→ WORK REQUIRED
Leave out every picture and set down, exactly, the lines below from the one holding "This screenshot has" up to and including the one holding "Toggle the lock cursor sidebar icon".

→ RECORD SET
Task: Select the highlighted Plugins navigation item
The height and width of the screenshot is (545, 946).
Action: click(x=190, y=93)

==

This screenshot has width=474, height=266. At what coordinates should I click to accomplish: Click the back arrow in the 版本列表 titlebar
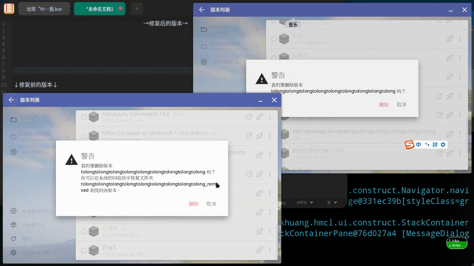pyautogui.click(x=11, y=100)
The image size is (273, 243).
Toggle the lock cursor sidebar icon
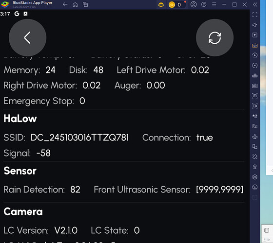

→ ANSWER TO THIS TASK
This screenshot has width=474, height=266. At what coordinates should I click to accomplish: Click the back arrow in the 版本列表 titlebar
pyautogui.click(x=11, y=100)
The image size is (273, 243).
Toggle the lock cursor sidebar icon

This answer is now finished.